## [PROBLEM TO SOLVE]
Render all of the records below as a numbered list, leaving out any blank lines.

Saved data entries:
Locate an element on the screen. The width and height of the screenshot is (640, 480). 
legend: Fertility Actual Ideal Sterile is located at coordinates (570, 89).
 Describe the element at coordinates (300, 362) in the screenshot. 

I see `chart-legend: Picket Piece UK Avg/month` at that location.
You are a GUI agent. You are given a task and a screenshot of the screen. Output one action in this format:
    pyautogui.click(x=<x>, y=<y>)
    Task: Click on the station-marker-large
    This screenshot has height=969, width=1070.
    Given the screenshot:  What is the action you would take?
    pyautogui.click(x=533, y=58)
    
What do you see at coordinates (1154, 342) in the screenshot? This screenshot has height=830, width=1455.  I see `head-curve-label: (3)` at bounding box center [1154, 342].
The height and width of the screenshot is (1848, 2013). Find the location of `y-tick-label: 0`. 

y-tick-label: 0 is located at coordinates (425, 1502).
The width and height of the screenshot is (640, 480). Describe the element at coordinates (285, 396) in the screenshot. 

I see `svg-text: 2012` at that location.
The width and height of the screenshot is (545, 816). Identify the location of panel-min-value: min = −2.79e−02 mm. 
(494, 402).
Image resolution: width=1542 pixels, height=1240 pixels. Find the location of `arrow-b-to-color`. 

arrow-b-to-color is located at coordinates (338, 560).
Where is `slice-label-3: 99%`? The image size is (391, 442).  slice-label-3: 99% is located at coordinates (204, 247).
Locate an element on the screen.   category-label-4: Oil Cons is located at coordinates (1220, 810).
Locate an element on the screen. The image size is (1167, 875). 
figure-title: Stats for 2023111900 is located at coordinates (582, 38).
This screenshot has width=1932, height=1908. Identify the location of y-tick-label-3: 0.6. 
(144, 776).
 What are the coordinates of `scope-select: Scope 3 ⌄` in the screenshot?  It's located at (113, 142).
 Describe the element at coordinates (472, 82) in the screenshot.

## [TASK SOLUTION]
1. Locate an element on the screen. The width and height of the screenshot is (640, 480). 
2. legend: Fertility Actual Ideal Sterile is located at coordinates (570, 89).
3.  Describe the element at coordinates (300, 362) in the screenshot. 
4. I see `chart-legend: Picket Piece UK Avg/month` at that location.
5. You are a GUI agent. You are given a task and a screenshot of the screen. Output one action in this format:
6.     pyautogui.click(x=<x>, y=<y>)
7.     Task: Click on the station-marker-large
8.     This screenshot has height=969, width=1070.
9.     Given the screenshot:  What is the action you would take?
10.     pyautogui.click(x=533, y=58)
11. What do you see at coordinates (1154, 342) in the screenshot? This screenshot has height=830, width=1455.  I see `head-curve-label: (3)` at bounding box center [1154, 342].
12. The height and width of the screenshot is (1848, 2013). Find the location of `y-tick-label: 0`. 
13. y-tick-label: 0 is located at coordinates (425, 1502).
14. The width and height of the screenshot is (640, 480). Describe the element at coordinates (285, 396) in the screenshot. 
15. I see `svg-text: 2012` at that location.
16. The width and height of the screenshot is (545, 816). Identify the location of panel-min-value: min = −2.79e−02 mm. 
17. (494, 402).
18. Image resolution: width=1542 pixels, height=1240 pixels. Find the location of `arrow-b-to-color`. 
19. arrow-b-to-color is located at coordinates (338, 560).
20. Where is `slice-label-3: 99%`? The image size is (391, 442).  slice-label-3: 99% is located at coordinates (204, 247).
21. Locate an element on the screen.   category-label-4: Oil Cons is located at coordinates (1220, 810).
22. Locate an element on the screen. The image size is (1167, 875). 
23. figure-title: Stats for 2023111900 is located at coordinates (582, 38).
24. This screenshot has width=1932, height=1908. Identify the location of y-tick-label-3: 0.6. 
25. (144, 776).
26.  What are the coordinates of `scope-select: Scope 3 ⌄` in the screenshot?  It's located at (113, 142).
27.  Describe the element at coordinates (472, 82) in the screenshot.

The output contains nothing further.